Amelia Earhart’s Lockheed Vega
Stock Photo (Credit: Tomas Martinez/ Unsplash/ https://tinyurl.com/3dbcevmv)

When I was in the third grade, my class was given the project of creating a wax museum. We were to dress up as someone famous, becoming “wax models” and giving a speech on the person we had chosen. Through this experience, I discovered my primary role model and inspiration–Amelia Earhart.

Earhart is most famous for being the first passenger in a plane across the Atlantic Ocean in 1928 and as the first solo female pilot in 1932. Sadly, she and Fred Noonan, her navigator, disappeared somewhere over the Pacific Ocean on a journey to navigate the world, seeking a new record.

Her inspiration has brought meaning and guidance throughout my life. She dared to go against the grain, taking the heat until she followed through with her dreams. 

Earhart (Amelia, in my mind) taught me my core value of courage. To survive and become who I want to be, it requires dancing with my fear and heading face forward into the storm.

While reading the material on her life when I was eight, I was given new access to what I could really be: daring, bold, risky, and ambitious. Amelia became my hero and aspiration. She was genuine and honest, while also kind and compassionate.

She presented the image of my internal archetype/role in society as a world changer, boundary shaker, and trendsetter. Amelia illustrated the leader I wanted to become.

What might not be known is her testing of the social environment that prescribed what it meant to be a woman and her journey towards pushing for women’s rights. Women of the early 1900s did not have access or support for becoming a pilot. 

Amelia had to single-handedly fight for her right to fly. She failed tremendously before becoming famous. She dealt with a society that typically opposed a woman’s success in any field.

I think of this by connecting it to the “effort paradox.” The effort paradox describes how a person must do hard work on a task before it can appear easy. 
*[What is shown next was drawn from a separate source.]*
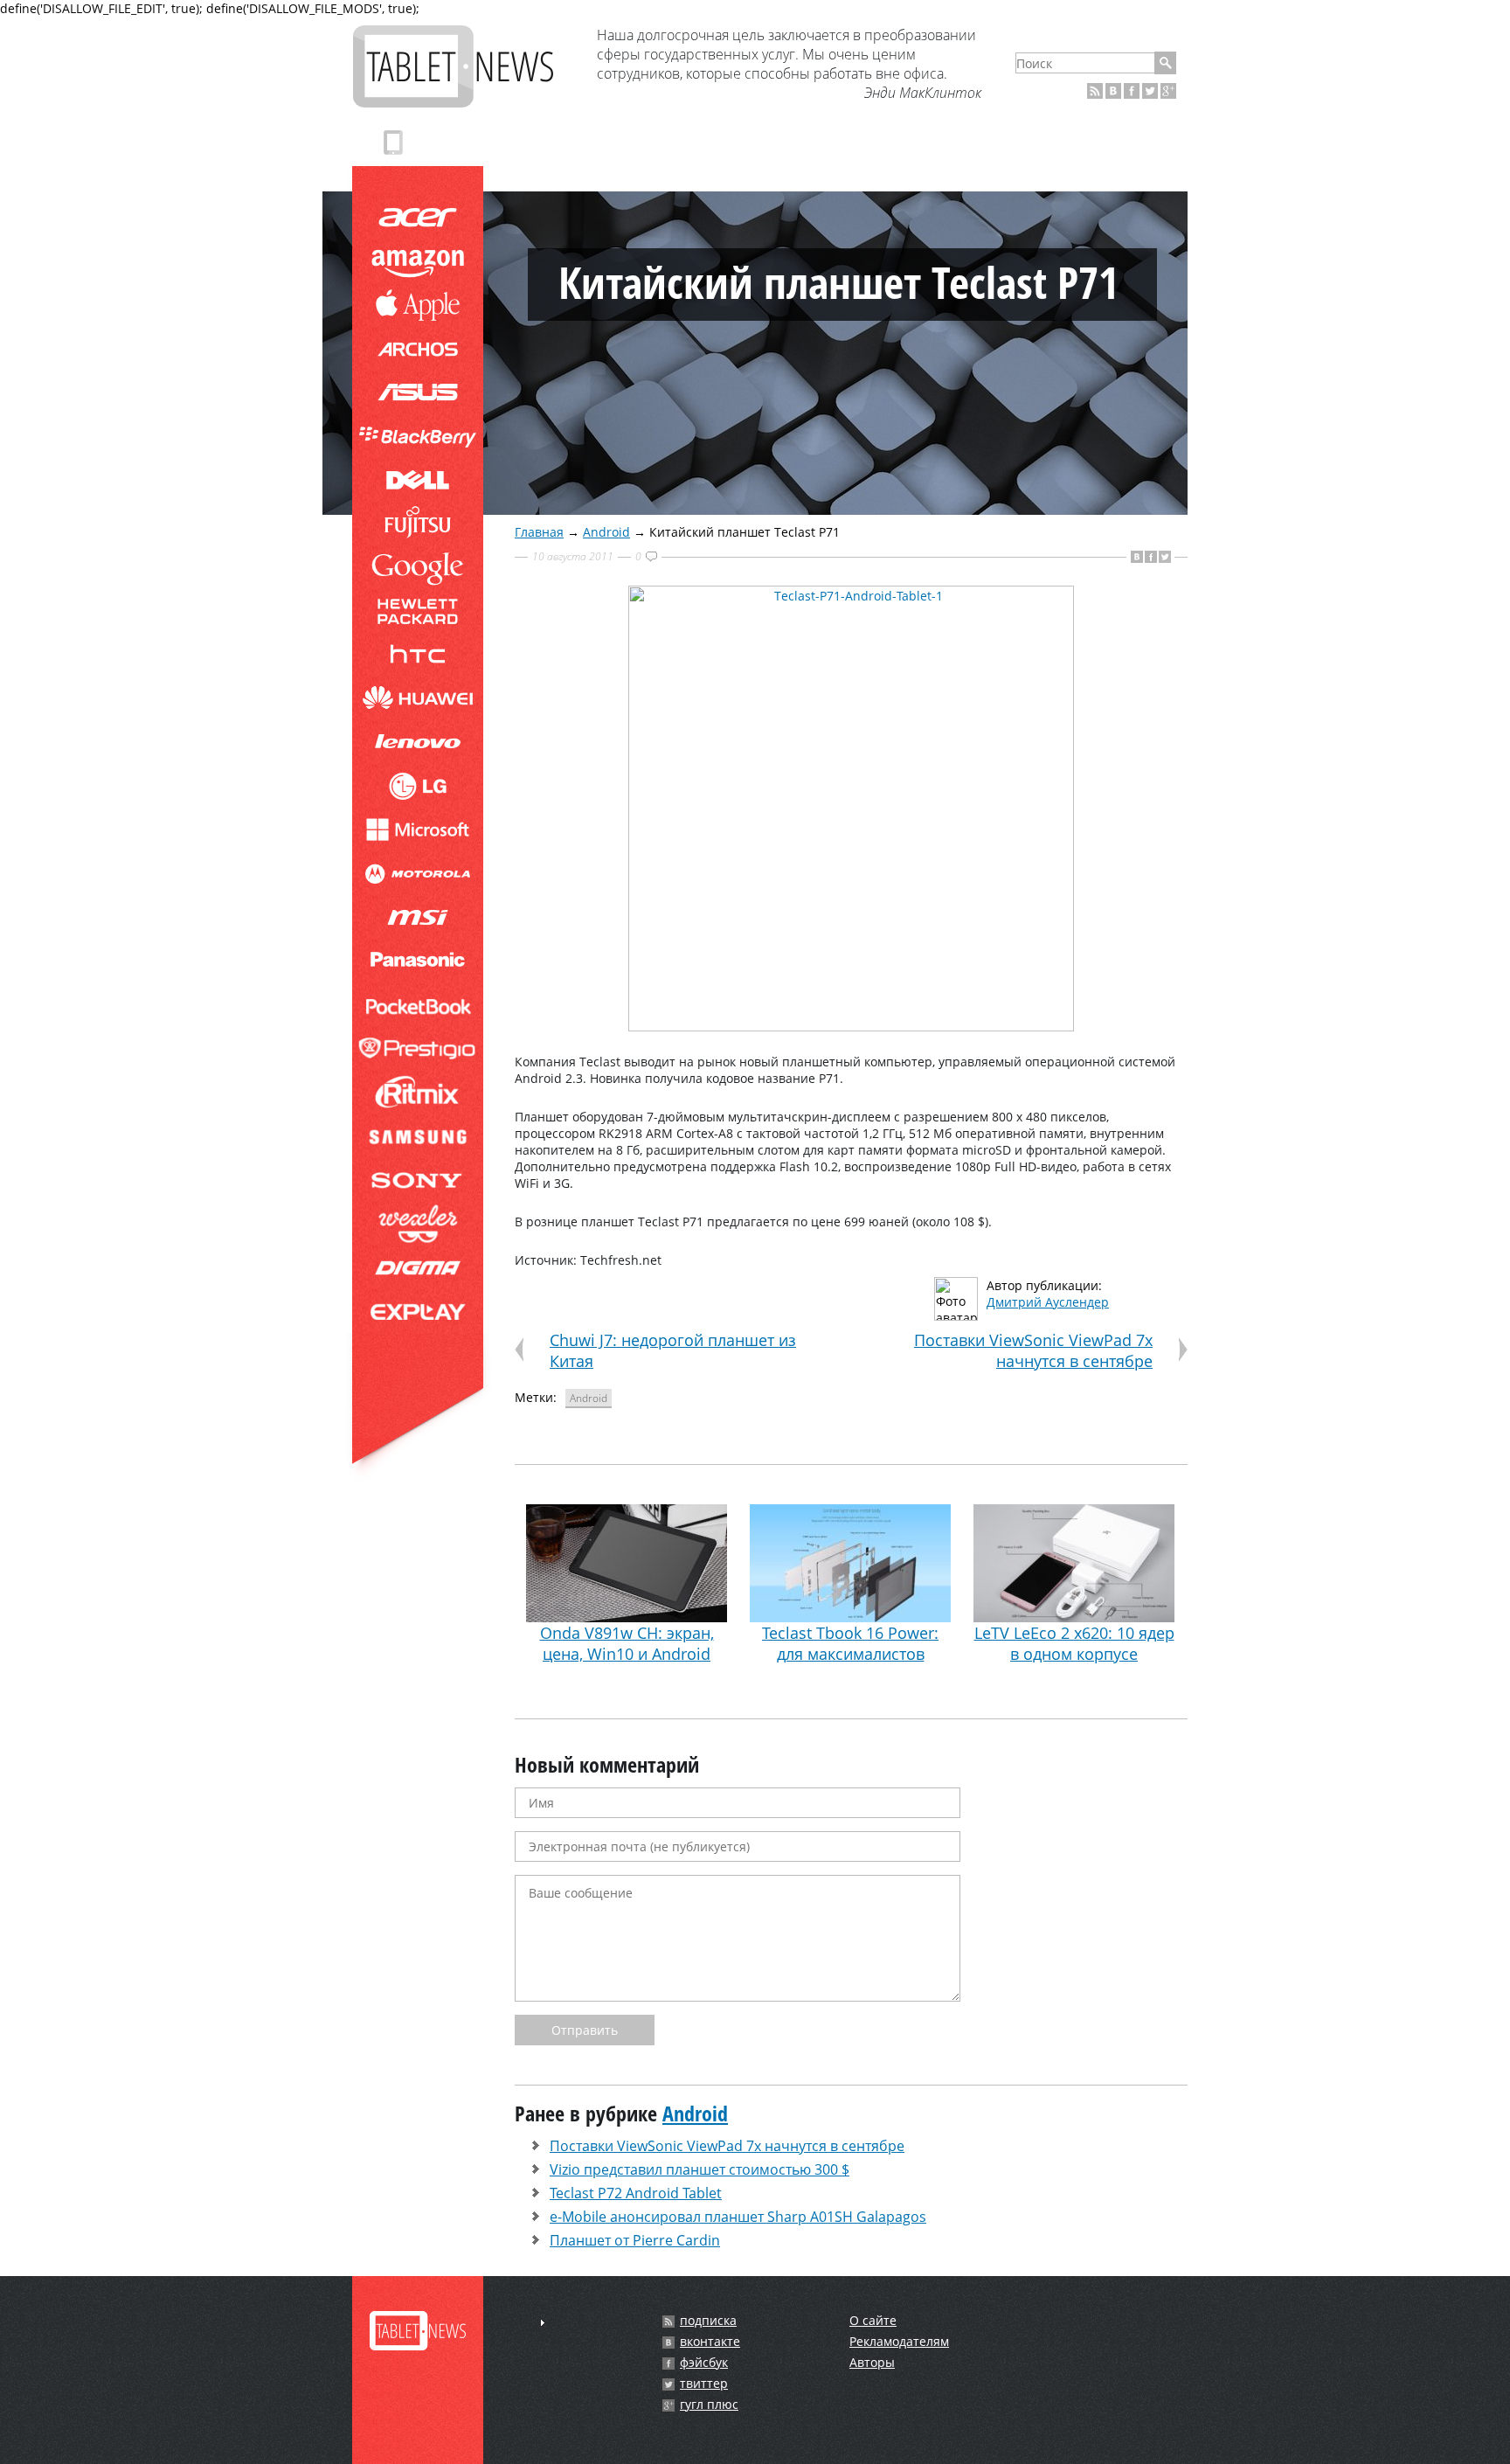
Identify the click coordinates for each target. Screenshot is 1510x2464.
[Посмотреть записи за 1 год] (542, 2323)
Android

On the outside, the successful person’s work looks like they didn’t “earn it.” But, behind the scenes, for years on end and despite rejection, a person is willing to keep trying and doing whatever it takes to achieve their goal.

What the onlooker does not see is hours of preparation, building the systems that do not exist, and nurturing the confidence to regulate yourself emotionally.

Once she made it, Amelia held steady the ladder behind her, creating the “Ninety-Nines” organization, supporting other female pilots. She is known for such quotes as, “Courage is the price life exacts for peace,” and “The most difficult thing is the decision to act. The rest is merely tenacity.”

Amelia knew what she wanted and went after it. This is a trait many women are rarely shown. I was not necessarily taught to go after my dreams, none of which includes a family or spouse. 

I was thinking about adventure and changing the world in third grade. Amelia gave me permission to believe in it.

I share my role model story because people in the neurodivergent community do not often have images they know to look for in society. If we can find one, it’s often from a storybook.

I experience and see neurodivergent individuals holding themselves to neurotypical expectations. We think we shouldn’t struggle with executive functioning or relationships when in reality, neurotypicals also struggle with the same things.

We live in a society where the “third place” has been taken away. People tend to have two central locations: home and work. 

Since work is not necessarily meant for longer-term supportive relationships, it can be challenging to find a community to be a part of. Representation of ADHD, people on the spectrum and with other different ways of functioning deserve to see someone like them.

While Amelia Earhart is an extreme example, she brought me hope. I learned to have hope in connecting with the misfits who don’t necessarily fit into any particular box. Since then, my friends have never been a stereotypical person.